Quantitative assay for carcinogen altered differentiation in mouse epidermal cells

Basal epidermal cells can be selectively maintained as a monolayer in culture medium containing a low ionic calcium concentration of 0.01 - 0.10 mM. Cessation of proliferation, maturation and shedding of squamous sheets can be induced in this population by increasing the calcium concentration above 0.1 mM. Since alterations in the regulation of proliferation and differentiation are associated with epidermal carcinogenesis in vivo, it appeared reasonable that changes in the phenotypic response to calcium might follow exposure to carcinogens in vitro. Support for this hypothesis was provided by the observation that malignant epidermal cells continued to proliferate when switched from low to high calcium medium, and could thus be selected from a mixture of such cells and a large excess of normal cells which did not survive after induced differentiation. Normal primary epidermal cells were plated in low calcium medium, treated on day 3 with a chemical carcinogen, maintained for 3-9 weeks in low calcium (0.02 mM) and then switched to high calcium medium (1.4 mM). After an additional 4 weeks, surviving epithelial colonies were fixed, stained with rhodamine and counted. Treatment of cultures with 7, 12-dimethylbenz[a]anthracene or N-methyl-N'-nitro-N-nitrosoguanidine yielded 4-10 fold more colonies than solvent controls.

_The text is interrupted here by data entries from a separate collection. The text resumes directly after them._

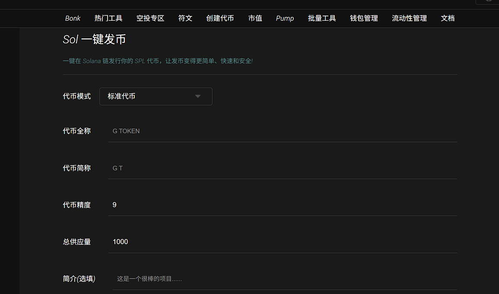The width and height of the screenshot is (499, 294).
Task: Go to the 空投专区 section
Action: click(150, 18)
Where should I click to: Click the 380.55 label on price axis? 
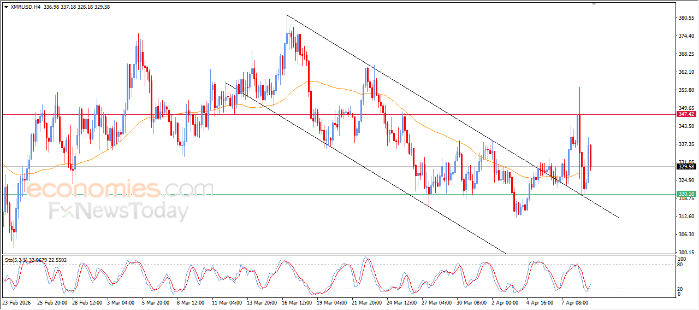point(686,18)
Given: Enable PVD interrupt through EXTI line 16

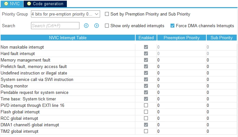Looking at the screenshot, I should coord(146,105).
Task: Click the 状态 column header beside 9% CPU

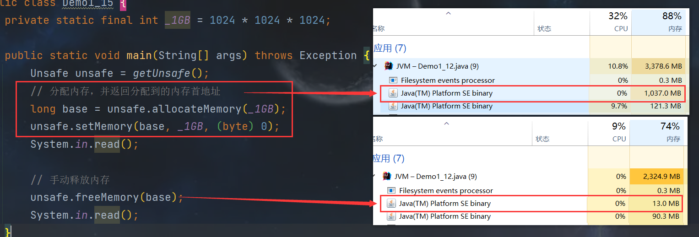Action: click(542, 139)
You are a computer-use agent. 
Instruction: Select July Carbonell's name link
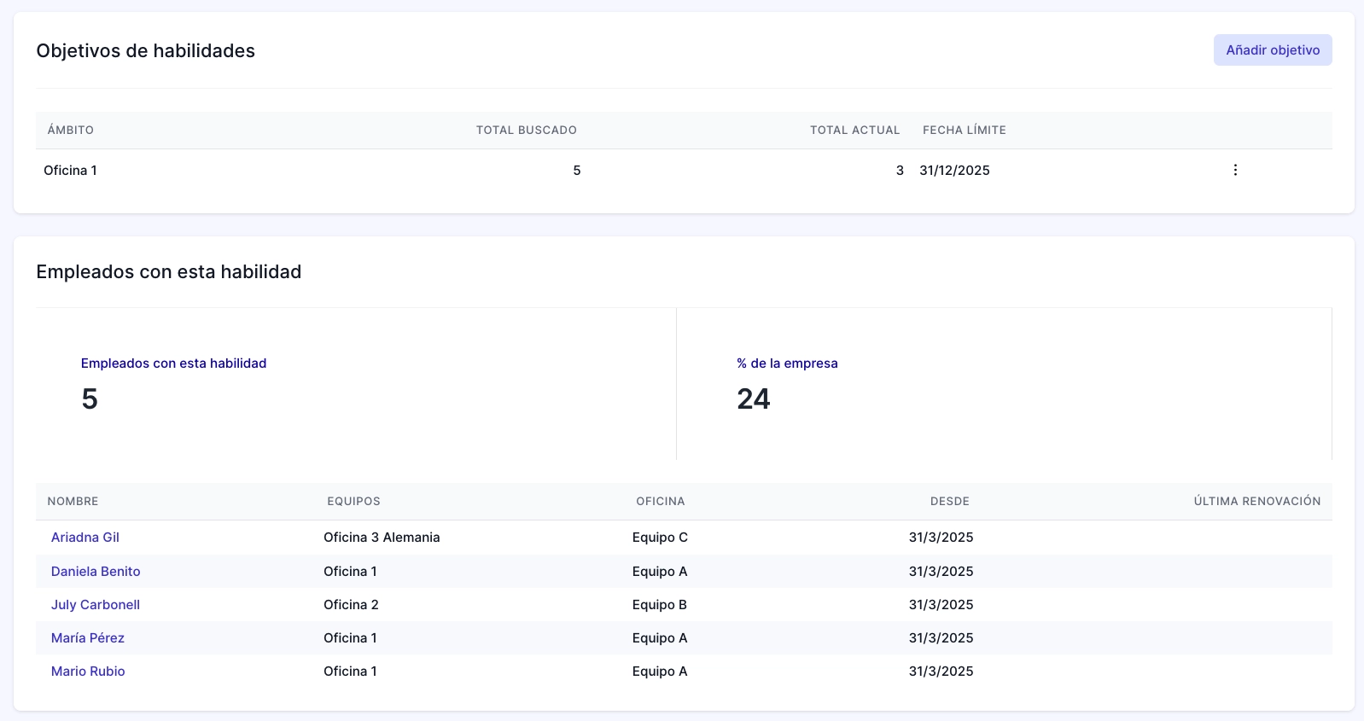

Colony number was proportional to carcinogen dose for both agents, and increased with time in low calcium prior to selection by calcium increase. Cells obtained from colonies in treated cultures demonstrated characteristic epidermal morphology and keratinization, and could be subcultured, but did not grow in agar or produce tumors in syngeneic hosts. This model system represents a quantitative assay for carcinogen altered epithelial cell differentiation and may select for an early property of preneoplastic epidermal cells.